О ходьбе строем

Как-то видела резюме одной барышни.

С щедрой россыпью грамматических и синтаксических ошибок и прелестной фразой «Я ни могу быть как все и не люблю хотьбу строем».

По-моему, трогательно.


Хотьбой Ходьбой и близким ноябрём навеяло воспоминаний.

На первом курсе нам объявили: 7 ноября все добровольно, но в обязательном порядке идут на демонстрацию, и не абы как, а спортивной колонной.

Ну, репетиция, выстроили, подровняли, мы вразнобой прошли туда-сюда, я решила, что на этом дело и закончится.

Как же.

Прибежал заполошный лысый дядька с воплем «Хочу шестнадцать девушек!».

И уже на следующий день я и ещё пятнадцать медленно соображающих и по этой причине не успевших затесаться в толпу дурищ таскали здоровенный ромб: четыре алюминиевые трубы как стороны и ещё одна диагональю, для жёсткости конструкции.

Внутри ромба шли восемь крепких мальчиков и несли на своих плечах деревянный щит, тоже в виде ромба.

А на этом щите должна была стоять фигуристая девица в позе мухинской колхозницы и держать развевающееся знамя, символизируя собой и знаменем нацеленную на светлое будущее молодую поросль.

На репетициях девица сидела, вцепившись в края щита и подвизгивая, двигаться плавно и синхронно не получалось, наш внешний ромб налетал на внутренний и наоборот, и лысый распорядитель надрывался «строем идти! ровным красивым строем, а не скопом!».

За день до демонстрации выдали форму.

Синие спортивные штаны на вырост и блискучую голубую футболку, похожую на мужское нижнее бельё, у моего деда такое было.

Красота неописуемая.


Ладно, красный день календаря, поутру собрались, подтягивая штаны и блестя футболками.

Занимавший меня вопрос, как именно девица будет стоять на щите без опоры, разрешился – к щиту присобачили кусок металлической трубы и сунули в него древко знамени, то бишь чтоб девица держалась за него, а выглядело бы так, что это она держит стяг своей спортивной рукой.

А месяц-то ноябрь, чай, не лето.

Нам, ромбоносильщицам в штанах, ещё ничего, а девица в красном гимнастическом купальнике через минут двадцать цветом тела сравнялась с нашими штанами.

За час ожидания замёрзли как цуцики, и когда скомандовали выдвигаться, рванули по проспекту практически бегом, налетели на впереди идущую колонну и смяли её.

Что ещё раз доказало: боевой порядок ливонских рыцарей не утратил своего значения и в постфеодальную эпоху.

Чтоб не свалиться во время нашего марш-броска, девица, можно сказать, обвилась вокруг древка.


Тут небольшое отступление.

Я тогда снимала комнату у одной знойной тётеньки, которую раз в неделю навещал пожилой бойфренд, замминистра какой-то, любивший беседовать со мной на тему «раньше думай о родине, а потом о себе» и разговаривавший в стиле газетной передовицы.

Строго спросил, иду ли я на демонстрацию, и затем полчаса разливался соловьём на предмет, какая честь мне оказана, причём авансом.

А потом сказал, что будет стоять на трибуне, с правого края, и что я должна помахать ему рукой, а он отмашется в ответ.

Я пожаловалась хозяйке, мол, ещё и высматривай его, а она сказала:

– Тебе трудно?
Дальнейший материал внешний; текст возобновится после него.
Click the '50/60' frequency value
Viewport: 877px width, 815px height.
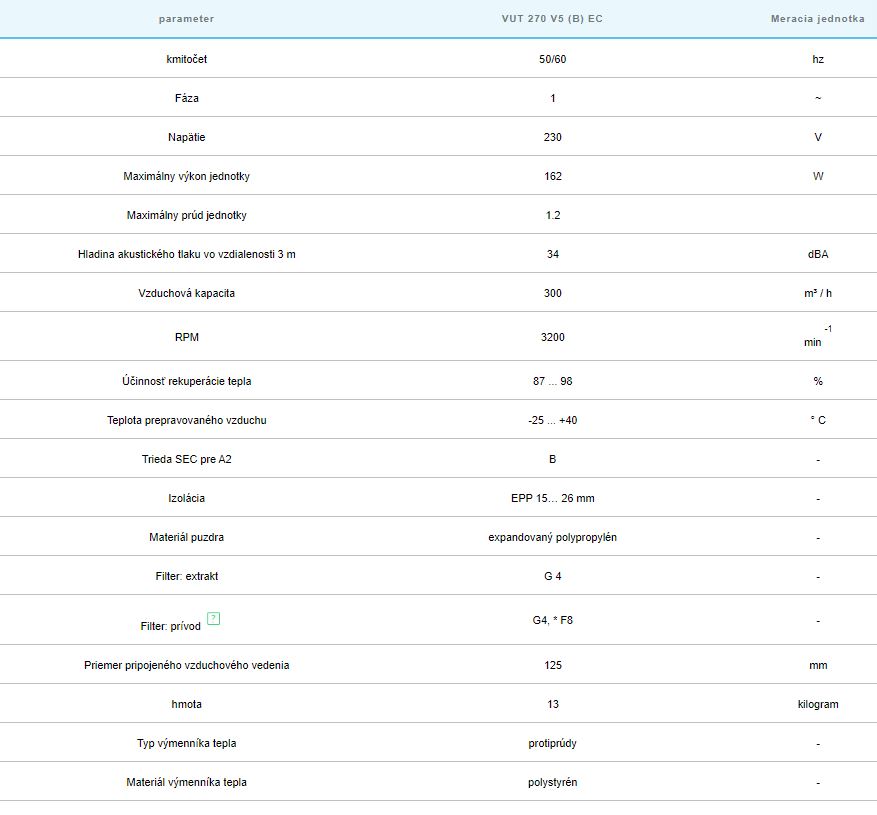552,59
Махни ты ему, а то старый пень и на тебя, и на меня заодно обидится, оно мне надо?!

Конец отступления.


Кое-как нас отцепили от предыдущей колонны, и бодрым шагом, левой-правой, синие от холода, стуча в такт шагам зубами, ровным красивым строем мы вышли на площадь.

Девица приняла устремлённую позу, одной рукой схватилась за древко, мёртвой хваткой, вторую красиво отвела назад.
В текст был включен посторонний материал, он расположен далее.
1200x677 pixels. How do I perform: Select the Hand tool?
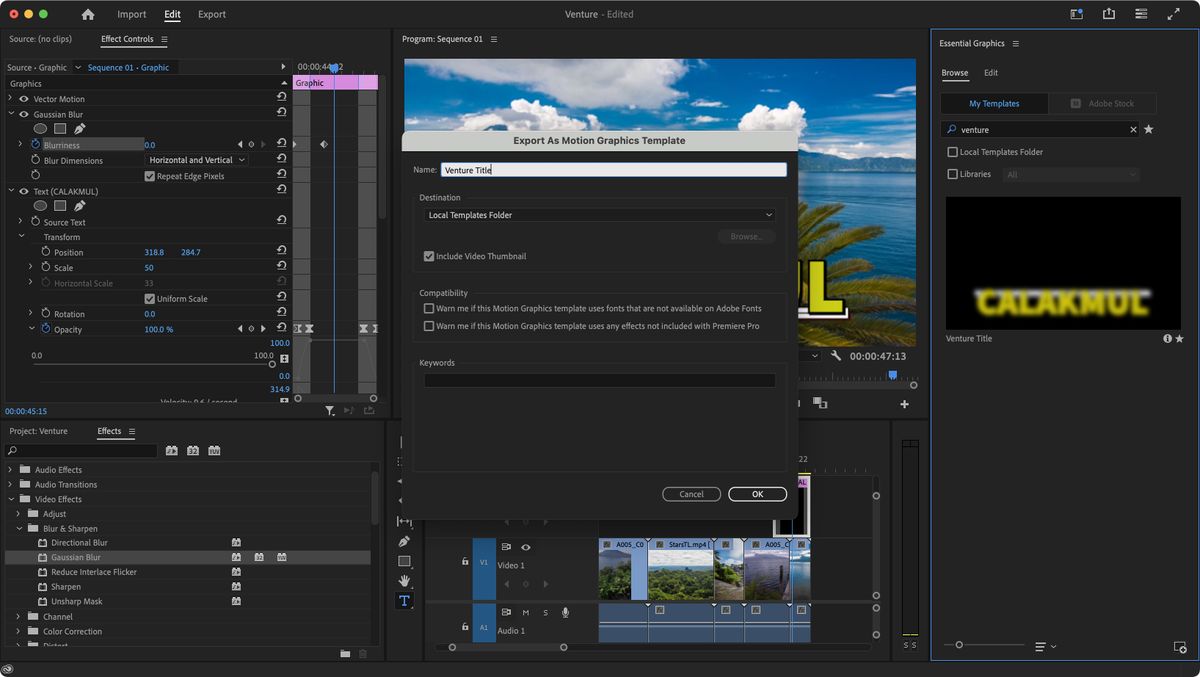(404, 580)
Кто-то из мальчиков сказал ей:

– Ирка, а ты чё делать будешь, если палка сломается?

Все, даже девица, хихикнули, представив.

И в этот самый момент древко не выдержало нагрузки и переломалось у основания.

Вот так я впервые узнала, что мысль материальна.

Хихиканье переросло в аханье, а затем в приступ идиотского смеха.

Мы чуть не выронили ромб, крепкие мальчики ржали как кони, щит с девицей заплясал.

Давно живу на свете, но годы не стёрли из памяти образ отчаянно балансирующей на щите девицы: вытаращенные от страха глаза, в руке флаг, в каждом мускуле боль и ужас.

А мне ж ещё помахать надо было.

Выглядывать хозяйкиного любовника на трибуне было некогда, так что я выпустила ромб и замахала обеими руками в нужную сторону, ромб опять чуть не грохнулся, потому как несли его уже не все шестнадцать человек, а лишь пять-шесть наиболее стойких и ещё дееспособных, остальные, скрючившись от смеха, в полуприсяде передвигались рядом.

С трибуны партия и правительство ошалелыми глазами глядели на этот цирк.

Но в ответ всё-таки помахали.

Кое-как мы прошли.

До сих пор интересно: как девица удержалась на щите и почему она не убила распорядителя и организатора этого действа.

Хотя как убивать – он и так пребывал в предынфаркном состоянии.


А через пару дней к хозяйке припёрся друг сердца.

Ласково глянул на меня и сказал:

– Какая у нас замечательная молодёжь! Идёт счастливая, радуется, смеётся! У нас на трибуне сердце пело от гордости за нашу молодую, достойную славы отцов и дедов смену!